The trouble with URL shorteners
Lately I've been spending some time thinking about URL shorteners. The interest arose over a recent weekend as I sent someone shortened URLs to a couple of sites, that I had bookmarked a few years ago. I'd inadvertently bookmarked the shortend links rather than the long URLs, and my reciepient complained that they couldn't read the content I'd sent them. Some investigation later, I realized that their mail system may have been blocking the URL. In addtion, one of my other shortened links had 'expired'. The short URL no longer worked. That sparked off a series of technical explorations that are now the subject of this blog post, and the next few to follow.
A brief history of link shortening
Wikipedia reveals that TinyURL was the first link shortener, created by Kevin Gilbertson in 2002, to link directly to newsgroup postings that had long and cumbersome URLs. URL shorteners are now a ubiquitious feature of Internet, and in particular the social media landscape. Twitter would be almost unusable without them.
But as Joshua Schachter, the founder of Delicious, pointed out in a blog post, circa 2009, URL shorteners cause a number of problems. In that post, Schachter identified three parties involved in the creation of a shortened link: the reader who clicks on the short link, the intermediary who hosts the short link on their site, and the publisher of the long link to which the short link points. There are two other players implicit in the link interaction: the creator of the short link, and the URL shortening service itself.
With the exception of the last participant, the url shortening service, the other partcipants who rely on a shortened link suffer in some way. And and since 2009, the list woes to those participants has grown longer. But some solutions have also emerged, along with stronger reasons to use URL shorteners.
Problems with URL shorteners
Shortened URLs usually remove any context about what the destination links contain. This fact is often used by spammers to fool the reader into clicking on irrelevant links, or worse, links that contain material that would be pornographic or, in some way illegal in the reader's jurisdiction. As a consequence, readers cannot a priori trust a short link.
Degradation of browsing performance
The insertion of an intermediate link that introduces a redirection, adds several DNS lookups and HTTP round trips to the process of fetching the content of a page. Sometimes,there are several layers of link shorteners, because multiple entities want to track click-throughs on a link. This can slow down link traversal by an order of magnitude or more, compared to clicking on the original long URL.

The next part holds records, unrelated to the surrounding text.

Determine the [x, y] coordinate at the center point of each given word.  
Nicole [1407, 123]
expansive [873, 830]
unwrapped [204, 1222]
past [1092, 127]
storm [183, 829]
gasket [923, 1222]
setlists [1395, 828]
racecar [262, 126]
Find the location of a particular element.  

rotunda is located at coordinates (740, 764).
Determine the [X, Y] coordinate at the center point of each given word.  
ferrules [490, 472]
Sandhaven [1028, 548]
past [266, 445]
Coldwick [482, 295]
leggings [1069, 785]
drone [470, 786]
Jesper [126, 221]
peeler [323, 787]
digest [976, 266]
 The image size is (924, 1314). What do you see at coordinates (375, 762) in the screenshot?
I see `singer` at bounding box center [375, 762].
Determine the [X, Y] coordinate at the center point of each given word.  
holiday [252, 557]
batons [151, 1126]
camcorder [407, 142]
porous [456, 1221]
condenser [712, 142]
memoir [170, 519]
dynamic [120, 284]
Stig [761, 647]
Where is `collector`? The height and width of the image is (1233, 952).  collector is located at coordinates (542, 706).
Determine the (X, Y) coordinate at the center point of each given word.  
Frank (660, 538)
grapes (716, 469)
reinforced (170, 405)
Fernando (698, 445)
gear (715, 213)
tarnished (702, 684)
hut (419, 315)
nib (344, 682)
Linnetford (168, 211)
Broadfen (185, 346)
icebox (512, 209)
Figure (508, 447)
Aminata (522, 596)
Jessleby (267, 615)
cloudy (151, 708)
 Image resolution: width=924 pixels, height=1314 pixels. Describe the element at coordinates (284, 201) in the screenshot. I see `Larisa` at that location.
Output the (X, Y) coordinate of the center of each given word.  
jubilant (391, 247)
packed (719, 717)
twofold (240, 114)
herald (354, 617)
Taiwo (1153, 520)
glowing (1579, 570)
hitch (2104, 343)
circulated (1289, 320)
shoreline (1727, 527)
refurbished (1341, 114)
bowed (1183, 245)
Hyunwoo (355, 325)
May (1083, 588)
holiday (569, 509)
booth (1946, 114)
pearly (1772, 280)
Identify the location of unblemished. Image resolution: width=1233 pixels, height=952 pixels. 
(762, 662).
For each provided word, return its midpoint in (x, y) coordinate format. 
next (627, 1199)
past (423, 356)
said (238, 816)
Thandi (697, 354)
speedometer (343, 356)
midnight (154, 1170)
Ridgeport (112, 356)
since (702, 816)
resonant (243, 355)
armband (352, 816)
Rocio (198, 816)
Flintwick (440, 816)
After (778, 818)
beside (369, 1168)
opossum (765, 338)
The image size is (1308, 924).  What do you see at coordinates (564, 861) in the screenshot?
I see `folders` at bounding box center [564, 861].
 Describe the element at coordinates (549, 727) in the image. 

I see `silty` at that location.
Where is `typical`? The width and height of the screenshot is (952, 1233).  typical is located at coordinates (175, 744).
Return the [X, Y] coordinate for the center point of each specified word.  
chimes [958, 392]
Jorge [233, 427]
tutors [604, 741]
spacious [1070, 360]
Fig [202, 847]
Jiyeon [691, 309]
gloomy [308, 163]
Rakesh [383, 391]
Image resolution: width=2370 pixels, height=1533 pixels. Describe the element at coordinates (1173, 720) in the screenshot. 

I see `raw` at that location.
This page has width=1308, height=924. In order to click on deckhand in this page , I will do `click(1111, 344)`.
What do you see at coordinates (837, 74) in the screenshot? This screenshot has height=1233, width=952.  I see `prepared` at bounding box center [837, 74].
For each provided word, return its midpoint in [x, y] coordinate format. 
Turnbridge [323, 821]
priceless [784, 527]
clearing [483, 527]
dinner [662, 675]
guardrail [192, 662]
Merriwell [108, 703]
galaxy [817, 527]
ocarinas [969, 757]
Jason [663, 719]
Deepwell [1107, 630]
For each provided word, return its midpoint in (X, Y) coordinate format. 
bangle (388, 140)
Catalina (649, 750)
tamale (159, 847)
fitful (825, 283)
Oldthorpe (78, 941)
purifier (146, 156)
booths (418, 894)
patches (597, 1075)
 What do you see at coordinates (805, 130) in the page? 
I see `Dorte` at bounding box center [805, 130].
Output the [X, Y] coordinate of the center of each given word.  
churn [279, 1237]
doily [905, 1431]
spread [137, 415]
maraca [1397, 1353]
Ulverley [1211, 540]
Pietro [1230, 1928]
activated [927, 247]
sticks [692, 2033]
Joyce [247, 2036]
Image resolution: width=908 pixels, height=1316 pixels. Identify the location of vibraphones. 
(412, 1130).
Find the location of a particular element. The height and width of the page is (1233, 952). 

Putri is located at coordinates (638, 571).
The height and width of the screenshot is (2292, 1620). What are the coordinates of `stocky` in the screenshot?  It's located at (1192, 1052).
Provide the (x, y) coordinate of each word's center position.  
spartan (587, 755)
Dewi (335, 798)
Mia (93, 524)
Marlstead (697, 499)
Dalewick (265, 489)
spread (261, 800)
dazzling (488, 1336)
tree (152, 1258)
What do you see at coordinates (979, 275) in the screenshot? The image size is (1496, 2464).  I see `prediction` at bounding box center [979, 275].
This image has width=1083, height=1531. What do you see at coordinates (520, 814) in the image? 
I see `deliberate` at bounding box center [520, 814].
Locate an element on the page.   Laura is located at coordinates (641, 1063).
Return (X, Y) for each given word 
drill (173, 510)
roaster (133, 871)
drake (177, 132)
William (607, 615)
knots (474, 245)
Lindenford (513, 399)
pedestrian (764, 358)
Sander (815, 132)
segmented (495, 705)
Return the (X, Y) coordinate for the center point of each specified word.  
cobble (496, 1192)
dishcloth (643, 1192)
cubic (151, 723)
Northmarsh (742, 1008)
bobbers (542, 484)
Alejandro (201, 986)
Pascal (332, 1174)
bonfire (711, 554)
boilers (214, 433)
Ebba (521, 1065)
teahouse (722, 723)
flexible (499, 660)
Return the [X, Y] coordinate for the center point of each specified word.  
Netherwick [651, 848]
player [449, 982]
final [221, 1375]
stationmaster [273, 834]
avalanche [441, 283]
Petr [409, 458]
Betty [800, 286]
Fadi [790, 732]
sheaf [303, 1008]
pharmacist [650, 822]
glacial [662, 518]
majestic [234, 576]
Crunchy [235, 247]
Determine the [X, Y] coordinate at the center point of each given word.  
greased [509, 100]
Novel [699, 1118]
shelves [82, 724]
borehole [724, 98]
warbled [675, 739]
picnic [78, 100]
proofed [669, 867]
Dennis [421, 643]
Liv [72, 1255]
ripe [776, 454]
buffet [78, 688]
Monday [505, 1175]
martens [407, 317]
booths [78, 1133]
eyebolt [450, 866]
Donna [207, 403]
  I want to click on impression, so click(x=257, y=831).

One of the key innovative leaps of Tim Berners Lee's World Wide Web, was that, unlike hypertext systems that preceeded it, and the focus of academic research of that era, the Web made no attempt to resolve the problem of broken links. It just side-stepped the issue. Hence the famous 404, Not found error. If a link died, the content associated with that link just disappeared. But most links did not die during the lifetime of their use. So the fact that eventually every link would break because the entity serving that URL would cease to exist, did not matter most of the time. The URL shortener unfortunately, dramatically compounds the problem of entity death. Now, not only are you, the reader, susceptible to losing content when the original link ceases to be served, you also lose your content when your URL shortener ceases to function (and this happens with surprising frequency.) If you are unfortunate enough to have multiple URL shorteners in your path the chances of link breakage are much higher.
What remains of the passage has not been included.